Unlock the front door using your thumb. Control the home’s appliances and lights via the Internet or your cell phone. Want more? How about heated tiled floors, windows that tint automatically, a pantry that generates shopping lists, a water heater powered by the sun, and toilets that glow in the dark?
Sound like a sci-fi movie? Not anymore. High-tech homes are quickly moving beyond only being for the ultra-rich.
“As consumer demand grows, prices will go down and more people will jump in,” says Meghan Henning, spokeswoman for the Consumer Electronics Association, an electronics industry trade group.
More builders are offering tech features such as energy management and security systems.

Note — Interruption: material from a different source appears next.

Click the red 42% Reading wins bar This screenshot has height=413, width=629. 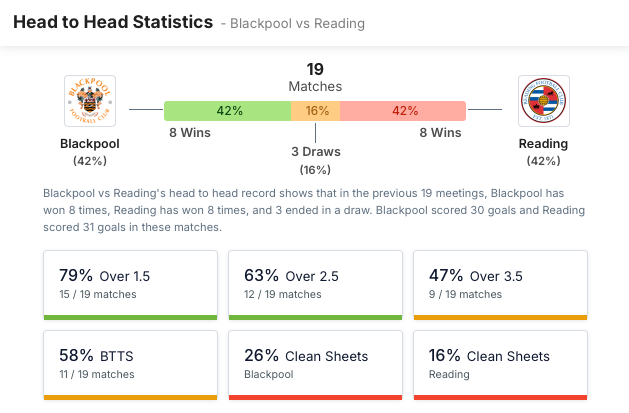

Outlets are being placed higher on walls to accommodate mounted plasma or LCD TVs. Structured wiring, which includes outlets in three or more rooms tied into a central distribution box, are giving homes the technology backbone needed to one day practically run themselves.
“Buyers need to take into account what the future holds five to 10 years down the road as new technology is incorporated into homes, because you don’t want your home to be behind the times,” says Stephen Melman, National Association of Home Builders’ director of economic services.

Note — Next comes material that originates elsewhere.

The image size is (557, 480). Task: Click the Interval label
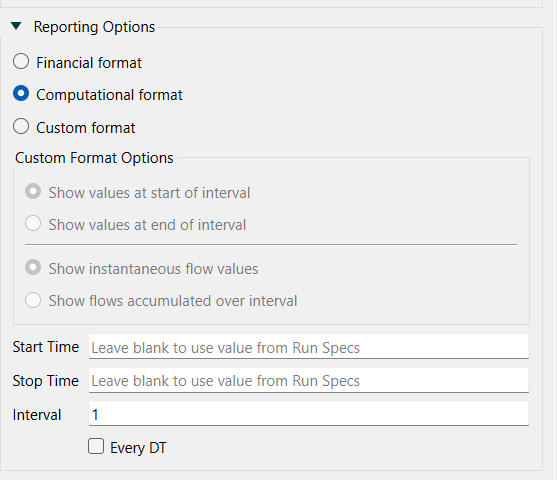point(37,415)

Experts predict the average home in the next 10 years will include structured wiring systems, multizone controlled heating and air conditioning, and, in many, a remote-controlled fireplace, according to a 2007 NAHB survey of 60 architects, designers, and housing experts. Homes of more than 4,000 square feet likely will have even more: voice-operated thermostats, whole home control automation systems, automatic blinds, sensor-operated faucets, and burglar, fire, and toxic gas monitors.
The features offering the highest profit potentials when selling a high-tech home are multiroom audio systems and automated lighting controls, according to a CEA study. Indeed, home owners expect multiroom audio systems to net more than a 100 percent return when they sell, the study finds.
The well-connected home is also driving new-home design as builders include places to hold all these tech gadgets. Home offices and media rooms are growing in popularity, as are nooks off kitchens or bedrooms to hold gear.